Si somos conscientes de todo esto, toda nuestra vida puede convertirse en una oración. Y como un ejemplo vale más que mil palabras, podemos leer ahora un texto anónimo muy ilustrativo, y que al parecer proviene de una placa que hay en un centro de recuperación en Nueva York. Dice así: “Yo había pedido a Dios la fuerza para conseguir el éxito; Él me ha hecho débil para que aprenda humildemente a obedecer. Yo había pedido la salud para hacer grandes cosas; Él me ha dado la enfermedad para que haga cosas mejores. Yo había pedido la riqueza para poder ser feliz; Él me ha dado la pobreza para que pueda ser sensato. Yo había pedido el poder para ser apreciado por los hombres; Él me ha dado la debilidad para que sienta la necesidad de Dios. Yo había pedido un compañero para no vivir solo; Él me ha dado un corazón para que pueda amar a todos mis hermanos. Yo había pedido cosas que puedan alegrar mi vida; Él me ha dado la vida para que pueda alegrarme de todas las cosas. No he tenido nada de lo que había pedido, pero he recibido todo lo esperado. Sin embargo, mis oraciones no formuladas han sido escuchadas. Yo soy de entre los hombres el más abundantemente satisfecho”. Hasta aquí el texto. Quien lo escribió, es seguro que había recibido ese don del Espíritu Santo que le permitía leer todos los acontecimientos de su vida en clave de oración. De todo lo que le pasó, tanto si de entrada lo clasificamos como “bueno” o como “malo”, él sacó la conclusión de que era lo que Dios quería decirle en cada momento. Porque Dios no puede dar nada malo, como un padre no daría una serpiente a su hijo en vez de un pez, o un escorpión en vez de un huevo.

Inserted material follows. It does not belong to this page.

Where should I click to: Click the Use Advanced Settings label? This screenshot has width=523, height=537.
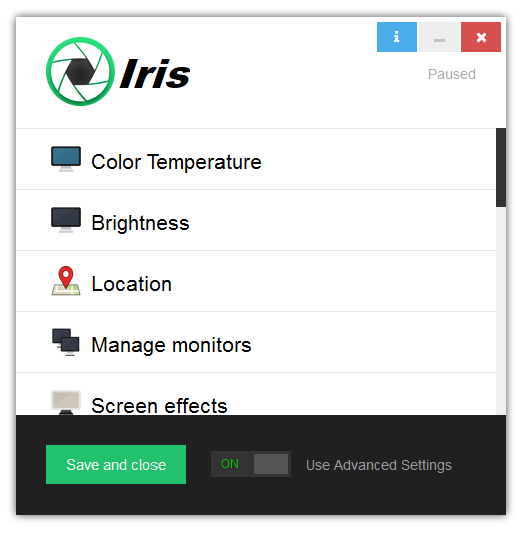pyautogui.click(x=379, y=465)
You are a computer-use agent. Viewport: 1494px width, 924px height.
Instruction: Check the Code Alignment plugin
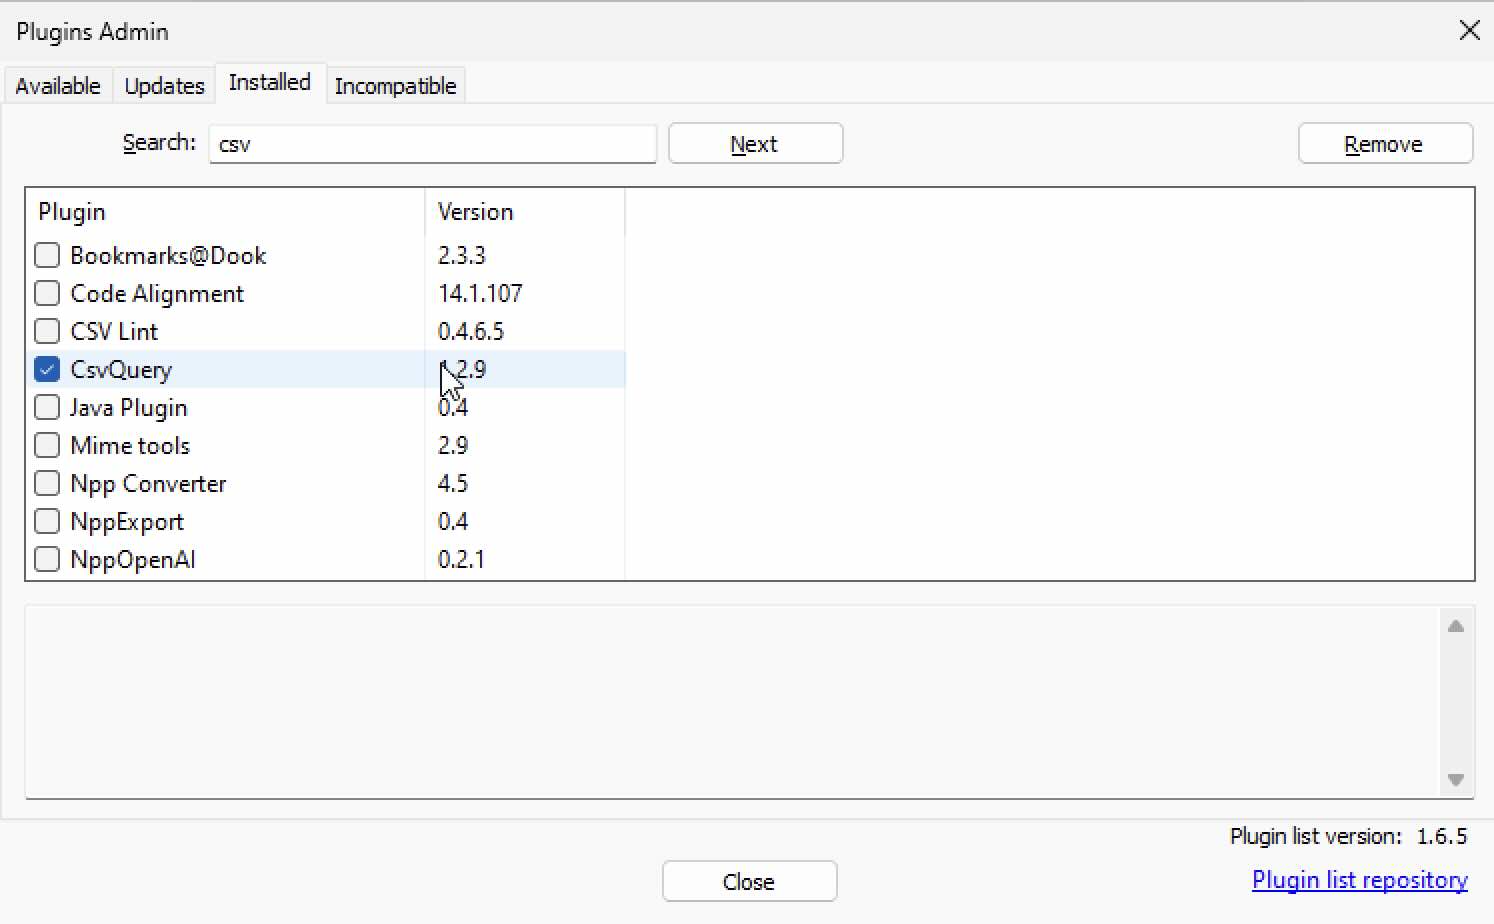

Volviendo a aquel joven que decíamos al principio, pues, ya podemos entender qué le pasaba: aunque él se hubiera rebelado contra Dios, Dios nunca le había dejado. Y se dio cuenta de ello en ese momento límite, cuando la oración brotó espontáneamente de su corazón. La fuerza del Espíritu Santo no le había dejado del todo, y era él quien le ayudaba en ese momento de debilidad, de limitación, de contrariedad… Y después tuvo el éxito que no había pedido, y supo superar contrariedades mucho peores que le vinieron, sin perder la felicidad. Ésta es la finalidad de la oración: no es para obtener lo que nos parece que necesitamos en cada momento, sino para tener con nosotros a Aquel que nos puede ayudar a superarlo todo. Pidamos a Dios su Espíritu Santo con toda la fuerza, y estemos seguros de que el Señor nos escuchará.